A former Nazi soldier who was convicted, but never served time, for his role in the massacre of 86 civilians in France during World War II has died, according to a report.

Karl Münter, who was a member of the Hitler Youth SS division, died at the age of 96 in northwestern Germany, according to London’s Independent newspaper.

Münter was just 21 when on April 1, 1944, a train carrying some 50 soldiers of the division was derailed by an explosion, in an act of sabotage by the resistance.

As revenge, the troops shot 86 men in the nearby village of Ascq in northern France — the youngest of whom was 15 years old.

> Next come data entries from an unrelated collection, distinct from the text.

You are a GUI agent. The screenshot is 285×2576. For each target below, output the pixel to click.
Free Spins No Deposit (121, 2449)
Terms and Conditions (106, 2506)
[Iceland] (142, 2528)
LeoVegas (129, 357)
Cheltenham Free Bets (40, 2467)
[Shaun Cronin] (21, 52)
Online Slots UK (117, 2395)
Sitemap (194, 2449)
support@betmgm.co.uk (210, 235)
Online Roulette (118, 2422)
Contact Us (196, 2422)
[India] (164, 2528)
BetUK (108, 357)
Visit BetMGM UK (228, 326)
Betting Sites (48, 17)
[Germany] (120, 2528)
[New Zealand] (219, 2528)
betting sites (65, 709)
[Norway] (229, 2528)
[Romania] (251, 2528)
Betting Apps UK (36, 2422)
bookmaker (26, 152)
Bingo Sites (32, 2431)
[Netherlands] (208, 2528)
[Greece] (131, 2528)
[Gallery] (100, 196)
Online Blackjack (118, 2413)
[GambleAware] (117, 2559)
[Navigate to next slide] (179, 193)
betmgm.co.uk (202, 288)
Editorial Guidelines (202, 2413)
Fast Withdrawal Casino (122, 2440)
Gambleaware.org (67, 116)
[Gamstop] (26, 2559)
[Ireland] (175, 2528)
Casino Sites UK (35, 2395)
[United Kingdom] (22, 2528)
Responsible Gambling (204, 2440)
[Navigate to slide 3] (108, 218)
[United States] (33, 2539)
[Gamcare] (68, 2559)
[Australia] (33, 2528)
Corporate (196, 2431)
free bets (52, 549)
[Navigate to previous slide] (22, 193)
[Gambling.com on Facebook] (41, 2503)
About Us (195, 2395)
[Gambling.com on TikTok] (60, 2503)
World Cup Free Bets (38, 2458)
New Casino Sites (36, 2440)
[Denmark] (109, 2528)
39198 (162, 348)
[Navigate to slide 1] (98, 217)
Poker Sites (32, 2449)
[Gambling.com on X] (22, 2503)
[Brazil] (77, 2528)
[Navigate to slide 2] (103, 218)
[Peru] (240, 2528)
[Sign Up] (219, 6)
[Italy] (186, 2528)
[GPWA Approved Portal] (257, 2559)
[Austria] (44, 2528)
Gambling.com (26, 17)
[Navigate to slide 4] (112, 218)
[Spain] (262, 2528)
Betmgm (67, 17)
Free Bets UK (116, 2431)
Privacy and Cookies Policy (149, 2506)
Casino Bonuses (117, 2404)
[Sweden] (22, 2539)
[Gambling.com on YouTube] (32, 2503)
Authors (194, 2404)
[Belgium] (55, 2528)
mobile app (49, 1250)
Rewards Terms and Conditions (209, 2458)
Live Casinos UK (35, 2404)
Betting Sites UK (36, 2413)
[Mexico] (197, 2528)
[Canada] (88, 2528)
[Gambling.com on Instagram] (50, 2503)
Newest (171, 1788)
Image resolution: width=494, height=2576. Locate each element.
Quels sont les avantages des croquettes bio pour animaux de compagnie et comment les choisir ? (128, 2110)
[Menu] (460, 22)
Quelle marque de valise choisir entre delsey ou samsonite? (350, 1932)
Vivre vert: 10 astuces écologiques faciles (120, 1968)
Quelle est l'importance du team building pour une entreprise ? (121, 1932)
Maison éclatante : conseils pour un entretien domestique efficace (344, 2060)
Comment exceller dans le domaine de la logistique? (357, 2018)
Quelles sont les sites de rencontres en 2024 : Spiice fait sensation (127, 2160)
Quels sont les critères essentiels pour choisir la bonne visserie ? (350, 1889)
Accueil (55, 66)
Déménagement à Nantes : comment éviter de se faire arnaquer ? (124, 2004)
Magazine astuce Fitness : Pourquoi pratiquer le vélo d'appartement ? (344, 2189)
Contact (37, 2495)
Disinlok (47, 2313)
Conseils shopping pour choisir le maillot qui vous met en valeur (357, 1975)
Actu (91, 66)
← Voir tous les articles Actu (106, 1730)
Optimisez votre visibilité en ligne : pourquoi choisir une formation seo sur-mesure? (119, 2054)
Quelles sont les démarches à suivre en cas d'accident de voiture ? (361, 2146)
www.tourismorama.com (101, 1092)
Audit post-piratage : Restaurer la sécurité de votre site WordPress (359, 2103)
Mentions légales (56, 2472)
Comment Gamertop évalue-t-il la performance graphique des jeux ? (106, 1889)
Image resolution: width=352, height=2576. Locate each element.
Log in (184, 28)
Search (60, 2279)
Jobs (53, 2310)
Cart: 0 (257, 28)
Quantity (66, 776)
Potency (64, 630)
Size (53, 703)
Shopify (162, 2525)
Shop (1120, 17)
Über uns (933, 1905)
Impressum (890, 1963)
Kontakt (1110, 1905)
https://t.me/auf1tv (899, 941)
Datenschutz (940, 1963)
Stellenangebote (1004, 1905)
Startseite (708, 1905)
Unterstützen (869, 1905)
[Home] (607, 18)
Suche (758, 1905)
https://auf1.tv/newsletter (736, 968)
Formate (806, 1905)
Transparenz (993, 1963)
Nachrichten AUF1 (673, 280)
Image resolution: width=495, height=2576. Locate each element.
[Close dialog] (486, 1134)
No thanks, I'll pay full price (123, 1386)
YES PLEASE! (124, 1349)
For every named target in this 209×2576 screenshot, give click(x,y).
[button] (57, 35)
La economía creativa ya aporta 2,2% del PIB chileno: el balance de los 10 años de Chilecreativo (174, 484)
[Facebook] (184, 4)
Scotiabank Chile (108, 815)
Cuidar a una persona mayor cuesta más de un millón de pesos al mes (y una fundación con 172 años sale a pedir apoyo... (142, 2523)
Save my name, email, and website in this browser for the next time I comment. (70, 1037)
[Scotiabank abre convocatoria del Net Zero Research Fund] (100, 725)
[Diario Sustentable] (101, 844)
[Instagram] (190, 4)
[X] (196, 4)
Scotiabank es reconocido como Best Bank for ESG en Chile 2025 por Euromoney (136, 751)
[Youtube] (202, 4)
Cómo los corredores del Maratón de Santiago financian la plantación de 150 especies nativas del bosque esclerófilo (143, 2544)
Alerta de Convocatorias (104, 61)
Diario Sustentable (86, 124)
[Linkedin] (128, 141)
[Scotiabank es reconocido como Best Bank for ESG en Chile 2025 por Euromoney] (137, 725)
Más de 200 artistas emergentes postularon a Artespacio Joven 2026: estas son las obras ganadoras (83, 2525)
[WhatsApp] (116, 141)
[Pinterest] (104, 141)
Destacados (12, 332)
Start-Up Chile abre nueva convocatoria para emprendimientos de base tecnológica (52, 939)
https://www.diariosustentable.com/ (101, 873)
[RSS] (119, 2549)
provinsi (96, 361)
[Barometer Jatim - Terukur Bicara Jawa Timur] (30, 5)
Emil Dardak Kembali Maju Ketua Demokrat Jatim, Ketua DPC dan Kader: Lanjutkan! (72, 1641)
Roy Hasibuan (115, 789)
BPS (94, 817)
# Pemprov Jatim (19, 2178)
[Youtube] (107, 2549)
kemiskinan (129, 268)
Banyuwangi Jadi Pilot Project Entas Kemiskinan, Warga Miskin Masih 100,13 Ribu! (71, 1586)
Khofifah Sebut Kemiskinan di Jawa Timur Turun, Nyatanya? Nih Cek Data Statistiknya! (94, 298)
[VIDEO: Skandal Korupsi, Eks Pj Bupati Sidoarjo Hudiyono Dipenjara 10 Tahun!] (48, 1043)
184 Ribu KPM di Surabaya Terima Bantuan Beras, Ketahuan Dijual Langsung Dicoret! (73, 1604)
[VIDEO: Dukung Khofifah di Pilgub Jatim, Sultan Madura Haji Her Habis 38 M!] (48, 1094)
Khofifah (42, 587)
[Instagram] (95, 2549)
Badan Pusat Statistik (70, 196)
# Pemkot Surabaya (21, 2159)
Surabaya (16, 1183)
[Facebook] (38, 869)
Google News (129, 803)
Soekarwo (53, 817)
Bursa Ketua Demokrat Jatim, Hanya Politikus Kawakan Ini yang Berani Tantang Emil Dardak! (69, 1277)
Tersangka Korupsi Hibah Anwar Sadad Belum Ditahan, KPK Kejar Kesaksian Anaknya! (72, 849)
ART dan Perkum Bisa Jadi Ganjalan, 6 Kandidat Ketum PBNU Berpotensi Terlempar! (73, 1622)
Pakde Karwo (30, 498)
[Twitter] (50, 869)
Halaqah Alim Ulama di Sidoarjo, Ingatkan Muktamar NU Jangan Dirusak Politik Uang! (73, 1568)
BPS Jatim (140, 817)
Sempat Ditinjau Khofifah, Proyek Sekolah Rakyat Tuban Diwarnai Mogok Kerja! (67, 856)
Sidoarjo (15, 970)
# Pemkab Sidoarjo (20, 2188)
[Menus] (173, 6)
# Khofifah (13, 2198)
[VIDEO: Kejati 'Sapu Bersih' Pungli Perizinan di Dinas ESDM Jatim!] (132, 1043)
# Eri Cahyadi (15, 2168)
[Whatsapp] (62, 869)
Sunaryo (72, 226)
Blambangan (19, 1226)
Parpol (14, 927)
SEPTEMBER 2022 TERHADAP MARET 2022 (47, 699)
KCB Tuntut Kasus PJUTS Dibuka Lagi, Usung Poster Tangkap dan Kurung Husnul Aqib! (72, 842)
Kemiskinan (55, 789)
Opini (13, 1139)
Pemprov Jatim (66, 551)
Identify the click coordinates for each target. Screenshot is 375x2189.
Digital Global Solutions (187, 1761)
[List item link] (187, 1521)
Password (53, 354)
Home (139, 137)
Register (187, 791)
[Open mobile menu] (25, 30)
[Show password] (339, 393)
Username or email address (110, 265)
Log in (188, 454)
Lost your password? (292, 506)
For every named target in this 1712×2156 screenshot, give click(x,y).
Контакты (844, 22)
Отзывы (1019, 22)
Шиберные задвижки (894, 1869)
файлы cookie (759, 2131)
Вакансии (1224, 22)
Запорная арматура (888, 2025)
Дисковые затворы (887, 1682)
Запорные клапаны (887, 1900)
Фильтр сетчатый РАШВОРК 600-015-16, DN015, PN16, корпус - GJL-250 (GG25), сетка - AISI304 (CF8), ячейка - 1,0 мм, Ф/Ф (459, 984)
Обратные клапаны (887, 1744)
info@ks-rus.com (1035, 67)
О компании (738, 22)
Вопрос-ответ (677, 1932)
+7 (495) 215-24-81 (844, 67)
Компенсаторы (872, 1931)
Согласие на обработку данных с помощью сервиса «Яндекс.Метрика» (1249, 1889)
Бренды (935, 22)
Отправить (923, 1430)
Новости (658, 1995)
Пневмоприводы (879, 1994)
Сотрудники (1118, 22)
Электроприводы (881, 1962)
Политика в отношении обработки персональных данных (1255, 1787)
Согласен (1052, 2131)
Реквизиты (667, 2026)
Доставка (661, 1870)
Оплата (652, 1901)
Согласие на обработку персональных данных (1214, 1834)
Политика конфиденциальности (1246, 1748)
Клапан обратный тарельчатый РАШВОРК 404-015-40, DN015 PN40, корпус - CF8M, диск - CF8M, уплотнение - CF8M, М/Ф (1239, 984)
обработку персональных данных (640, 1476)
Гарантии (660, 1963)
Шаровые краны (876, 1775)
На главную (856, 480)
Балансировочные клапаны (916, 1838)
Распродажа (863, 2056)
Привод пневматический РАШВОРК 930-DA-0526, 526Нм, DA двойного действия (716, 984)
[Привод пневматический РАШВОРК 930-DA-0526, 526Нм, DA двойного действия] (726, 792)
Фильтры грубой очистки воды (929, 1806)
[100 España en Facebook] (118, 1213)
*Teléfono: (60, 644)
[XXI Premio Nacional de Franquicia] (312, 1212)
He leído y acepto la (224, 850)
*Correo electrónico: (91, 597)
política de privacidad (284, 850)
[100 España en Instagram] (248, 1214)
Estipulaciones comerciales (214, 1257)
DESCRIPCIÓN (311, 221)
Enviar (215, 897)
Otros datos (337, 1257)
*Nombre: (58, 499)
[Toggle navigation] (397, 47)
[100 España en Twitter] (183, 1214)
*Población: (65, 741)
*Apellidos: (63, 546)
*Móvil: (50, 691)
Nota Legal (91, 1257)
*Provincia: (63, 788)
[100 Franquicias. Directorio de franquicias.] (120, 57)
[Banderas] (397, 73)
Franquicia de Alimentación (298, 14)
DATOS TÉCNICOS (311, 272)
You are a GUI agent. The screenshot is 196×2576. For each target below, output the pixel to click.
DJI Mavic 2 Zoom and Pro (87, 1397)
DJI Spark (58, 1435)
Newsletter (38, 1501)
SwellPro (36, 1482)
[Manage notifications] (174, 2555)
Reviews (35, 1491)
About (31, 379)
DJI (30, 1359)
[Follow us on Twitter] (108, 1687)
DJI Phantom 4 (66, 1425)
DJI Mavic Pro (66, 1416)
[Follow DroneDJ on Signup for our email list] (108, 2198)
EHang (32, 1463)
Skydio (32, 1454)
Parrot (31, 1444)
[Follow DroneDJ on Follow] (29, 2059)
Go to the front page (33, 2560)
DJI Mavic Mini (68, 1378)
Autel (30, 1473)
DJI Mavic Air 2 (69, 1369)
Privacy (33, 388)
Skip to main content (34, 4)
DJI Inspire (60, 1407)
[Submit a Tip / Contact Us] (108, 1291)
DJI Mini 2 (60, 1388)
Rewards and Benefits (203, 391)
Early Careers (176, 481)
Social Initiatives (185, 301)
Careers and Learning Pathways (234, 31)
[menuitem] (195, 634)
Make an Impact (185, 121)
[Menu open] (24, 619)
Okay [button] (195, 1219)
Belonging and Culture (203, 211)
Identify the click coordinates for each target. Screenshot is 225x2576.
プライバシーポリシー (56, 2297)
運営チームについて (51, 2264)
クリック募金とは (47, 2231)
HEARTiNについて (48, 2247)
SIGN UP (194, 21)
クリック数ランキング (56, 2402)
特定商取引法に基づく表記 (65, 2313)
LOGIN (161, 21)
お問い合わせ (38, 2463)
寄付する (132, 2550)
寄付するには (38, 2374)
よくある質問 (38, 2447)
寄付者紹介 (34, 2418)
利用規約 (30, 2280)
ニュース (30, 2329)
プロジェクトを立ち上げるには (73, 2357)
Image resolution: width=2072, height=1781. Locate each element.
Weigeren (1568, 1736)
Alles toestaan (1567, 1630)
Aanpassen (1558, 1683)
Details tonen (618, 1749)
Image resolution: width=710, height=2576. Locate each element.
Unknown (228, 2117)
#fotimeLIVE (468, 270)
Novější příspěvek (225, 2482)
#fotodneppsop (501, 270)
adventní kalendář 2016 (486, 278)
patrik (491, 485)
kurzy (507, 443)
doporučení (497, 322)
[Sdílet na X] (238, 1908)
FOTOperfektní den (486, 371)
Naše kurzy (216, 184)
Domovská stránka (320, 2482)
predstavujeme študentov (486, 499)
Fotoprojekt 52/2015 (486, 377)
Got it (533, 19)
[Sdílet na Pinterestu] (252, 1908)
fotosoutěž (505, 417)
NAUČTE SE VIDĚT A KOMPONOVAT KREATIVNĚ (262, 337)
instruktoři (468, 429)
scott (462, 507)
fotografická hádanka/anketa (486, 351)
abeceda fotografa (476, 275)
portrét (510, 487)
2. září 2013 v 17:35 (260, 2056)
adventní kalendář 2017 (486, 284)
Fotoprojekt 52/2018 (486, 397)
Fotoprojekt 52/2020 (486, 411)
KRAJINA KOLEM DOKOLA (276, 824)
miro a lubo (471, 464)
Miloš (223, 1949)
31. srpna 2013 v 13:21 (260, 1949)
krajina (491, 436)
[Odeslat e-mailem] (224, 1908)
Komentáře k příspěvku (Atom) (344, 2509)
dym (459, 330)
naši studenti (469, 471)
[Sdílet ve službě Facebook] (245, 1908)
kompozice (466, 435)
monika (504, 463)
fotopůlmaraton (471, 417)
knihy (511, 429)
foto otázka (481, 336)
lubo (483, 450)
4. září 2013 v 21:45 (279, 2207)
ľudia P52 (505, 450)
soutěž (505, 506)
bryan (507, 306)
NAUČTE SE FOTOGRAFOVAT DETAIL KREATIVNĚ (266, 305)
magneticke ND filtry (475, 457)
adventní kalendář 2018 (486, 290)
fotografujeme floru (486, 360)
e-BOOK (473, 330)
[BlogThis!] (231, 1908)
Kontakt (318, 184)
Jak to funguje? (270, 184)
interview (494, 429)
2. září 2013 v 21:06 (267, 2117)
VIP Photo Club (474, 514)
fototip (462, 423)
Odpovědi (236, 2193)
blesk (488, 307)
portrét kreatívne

“There’s another reason for me not end up in hell, so I don’t meet him there,” said the mayor of Villeneuve-d’Ascq, Gerard Caudron, in response to Münter’s death.

A French military tribunal sentenced Münter to death in absentia in 1949 for his role in the mass killing.

But he was pardoned in 1955 as part of the post-WWII French-German reconciliation efforts.

German prosecutors sought to reopen the war crime case against Münter — but they dropped the case last March under the legal principle known as double jeopardy, because he’d already been convicted in France.

Münter in July was also charged with incitement by German prosecutors for blaming Holocaust victims for their own deaths and denying that six million Jews were killed in the World War II genocide.

In an interview with German TV-station ARD last November, Münter said those killed in Ascq were to blame for their own deaths.

He also disputed that the Holocaust claimed the lives of six million Jews.

“The accused did not dispute giving the information to journalists but he said he did not know that the interview was recorded and would be later broadcast,” prosecutors from Lower Saxony said in a statement.

His incitement case was still ongoing when he died.